Metadata-Version: 2.3
Name: pdp-helper
Version: 0.1.0
Summary: Principled Data Processing CLI tool
License: GPL-3.0-or-later
Author: Sam Zhang
Author-email: sam.zhang@uvm.edu
Requires-Python: >=3.11
Classifier: License :: OSI Approved :: GNU General Public License v3 or later (GPLv3+)
Classifier: Programming Language :: Python :: 3
Classifier: Programming Language :: Python :: 3.11
Classifier: Programming Language :: Python :: 3.12
Classifier: Programming Language :: Python :: 3.13
Requires-Dist: rich (>=14.0.0,<15.0.0)
Requires-Dist: ruamel-yaml (>=0.18.10,<0.19.0)
Requires-Dist: typer (>=0.15.2,<0.16.0)
Description-Content-Type: text/markdown

<h1 align="center">
  pdp: Principled Data Processing
</h1>

<p align="center">
  <b>A command-line tool for reproducible data analysis workflows.</b>
</p>

Principled Data Processing is a reproducible and readable way to organize data analyses.
`pdp` is a command-line tool that makes using Principled Data Processing very simple.
This tool is designed both to be opinionated (see [Principles](#principles) below), as well as easy to bolt onto existing PDP projects (see [Usage](#usage)).

##### Table of contents

- [Principles](#principles)
- [Usage](#usage)
- [Install](#install)
- [Contributing](#contributing)
- [About PDP](#about)

## Principles

1. Projects are separated into _tasks_, which are folders in the filesystem. A task is either a collection of subtasks, which are themselves subdirectories in the task, or an _atomic_ task which contains no further subtasks.
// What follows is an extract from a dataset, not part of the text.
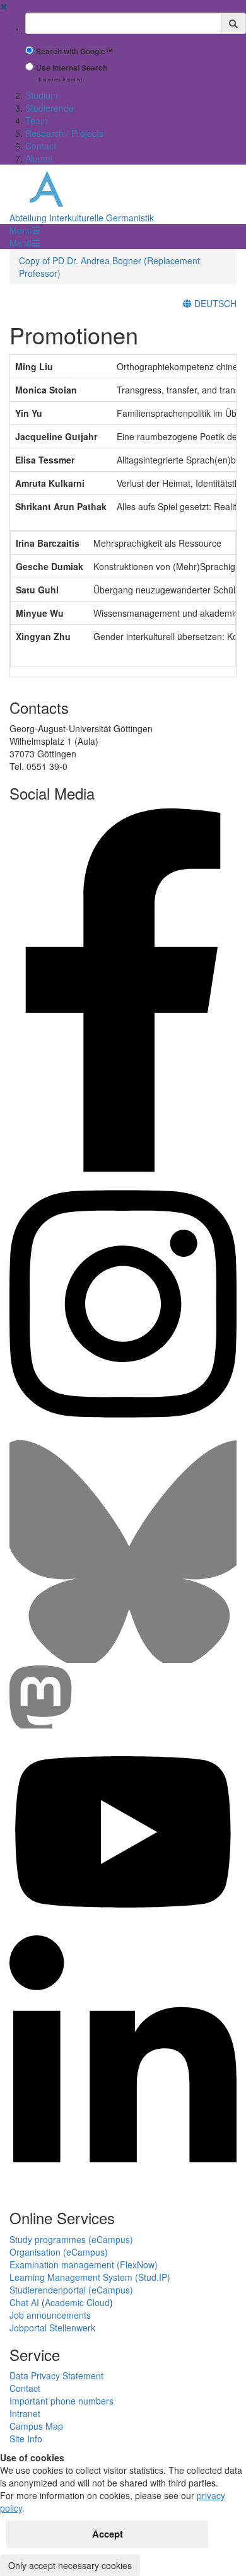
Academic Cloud (77, 2302)
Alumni (38, 158)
2. Atomic tasks contain folders for `input` (input data for the task), `src` (source code), and `output` (where the task writes its outputs). Importantly, tasks only write to their output folders, and never read from their own outputs.

3. Tasks have an entrypoint that allows them to be run with a single command. Usually this is `make`.

## Install

Soon to be available on PyPI. Meanwhile, clone the repository, and run `poetry install`.

**Requirements:**

- Python 3.11+
- [poetry](https://python-poetry.org/)

## Usage

### Editing an existing PDP project

- Run `pdp init` from the root of a project. It creates a file called `pdp.yml`, which contains metadata about the project, and marks the project root.
- Edit the `tasks` key in the `pdp.yml` file to list all the tasks in order.
- Run `pdp init` again, to initialize the `task.yml` files within each of those tasks.
- Edit each `task.yml` to designate the entrypoint, which would be `make` for most PDP projects.
- Run `pdp run` from within a task to run that task. If in the project root, this runs all tasks.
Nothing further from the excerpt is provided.